Gilda Mattoso passou na semana passada por Portugal – no regresso de uma digressão com Gilberto Gil por vários países árabes – para acompanhar a apresentação, em Lisboa e no Porto, de um livro que já saiu no Brasil em 2006, mas cujo conteúdo não perde actualidade: nele recorda as figuras, e episódios das suas relações de trabalho (e de amizade) com os principais nomes da música brasileira.

Vinícius, primeiro que todos: “Tenho muito orgulho em ter sido mulher dele”, diz da relação que manteve com este fundador da Bossa Nova. Começou a trabalhar com Vinícius como assessora, tornou-se depois sua companheira nos dois últimos anos da vida do poeta e compositor. “Foi a pessoa mais generosa que conheci, em primeiro lugar nos afectos, sempre com uma grande disponibilidade para o outro”, diz Gilda. Como criador, e principalmente no início da sua carreira, “contava-me ele, era muito angustiado com as questões metafísicas do mundo”. “E manteve sempre o pavor da morte”, acrescenta a viúva do compositor de Canção de nós dois, recitando mesmo uma frase dele sobre o tema: “A morte, quando ela virá me buscar, como uma velha amante, sem saber que é a minha mais nova namorada...”

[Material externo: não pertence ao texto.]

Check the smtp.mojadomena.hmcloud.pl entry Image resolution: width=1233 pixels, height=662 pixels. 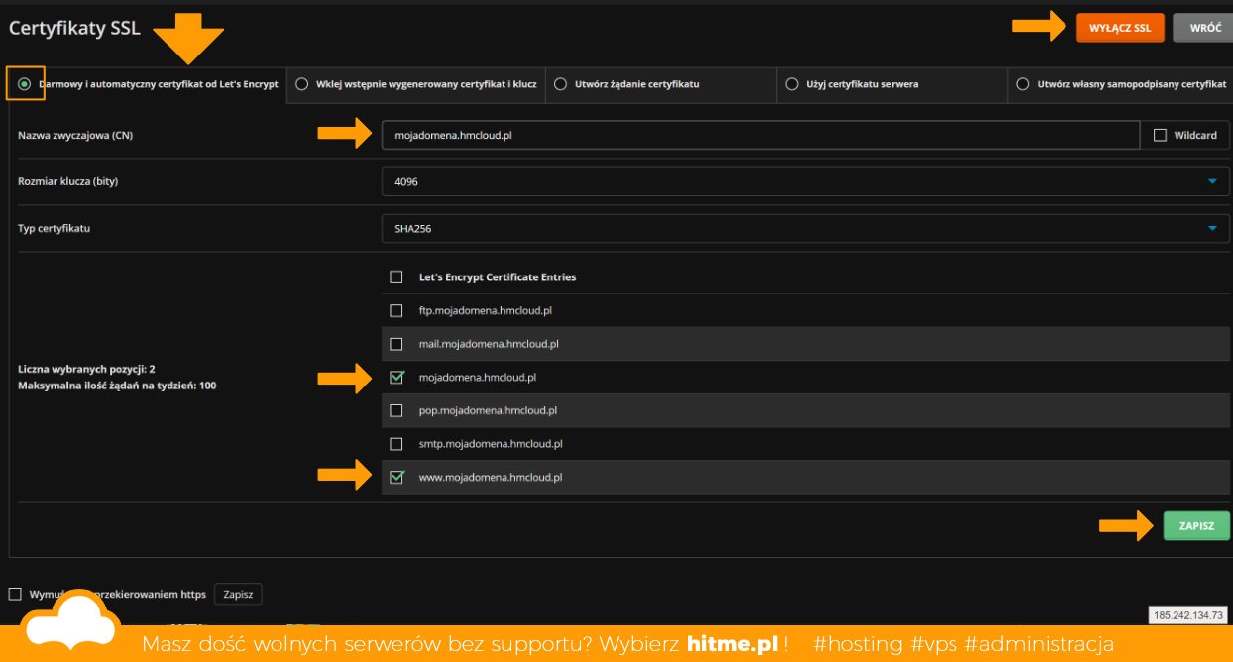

Além de Vinícius, Tom Jobim e Cateno Veloso são as duas figuras mais citadas neste livro de memórias e histórias, onde, no entanto, Gilda faz questão de nunca ultrapassar a fronteira da intimidade e da privacidade a que os seus amigos têm direito. “Eu não sou o mordomo da Lady Di”, respondeu a autora a um jornalista brasileiro. Repetiu-o agora ao Ípsilon, dizendo saber “perfeitamente o que pode ou não pode ser contado” – por causa disso, nota, “muitos jornalistas brasileiros ficaram frustrados com Assessora de Encrenca”.

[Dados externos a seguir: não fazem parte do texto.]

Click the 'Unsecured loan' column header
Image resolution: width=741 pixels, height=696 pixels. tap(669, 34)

O que podemos, então, saber de Jobim e Caetano? “Tom Jobim é, talvez, a pessoa mais inteligente que conheci na vida. Uma inteligência muito subtil e delicada. Mas era um homem a quem o sucesso incomodava”, responde Gilda, lembrando que o autor de Garota de Ipanema tinha medo de andar de avião, e que era sempre muito difícil conseguir que ele se dispusesse a viajar para fazer concertos. “Até para vir a Portugal foi uma luta”, diz a então sua empresária, a recordar o (único) concerto que Tom Jobim veio fazer a Lisboa, em Setembro de 1992, dois anos antes de morrer.

“Caetano é muito mimado. Foi criado com muitas mulheres: mãe, irmãs, primas, tias – ele era o quindin das tias... Mas sempre chamou a atenção pela inteligência, e gostava de cantar desde pequeno. Ainda hoje em dia é muito distraído, e mal sabe amarrar um sapato...”

Sobre o título Assessora de Encrenca, a autora explica que ele regista um comentário da sua filha quando era ainda criança e lhe confidenciou que, quando crescesse, quereria ser “igual a você, mamãe, assessora de ‘encrenca’ (tentando dizer imprensa)”. “Então eu pensei: ‘A minha filha é uma génia’; é que ‘encrenca’ é a minha verdadeira profissão”, diz Gilda, entre risos.

No Porto, o livro foi apresentado na sede do Instituto dos Vinhos do Douro e do Porto pelo seu presidente, Manuel de Novaes Cabral. Foi um momento de relançamento de Assessora de Encrenca, que – admite a autora – poderá vir a ter uma edição expressamente em português, e entretanto está a ser traduzido em italiano, para uma edição neste país, que cada vez mais se vem rendendo à música brasileira.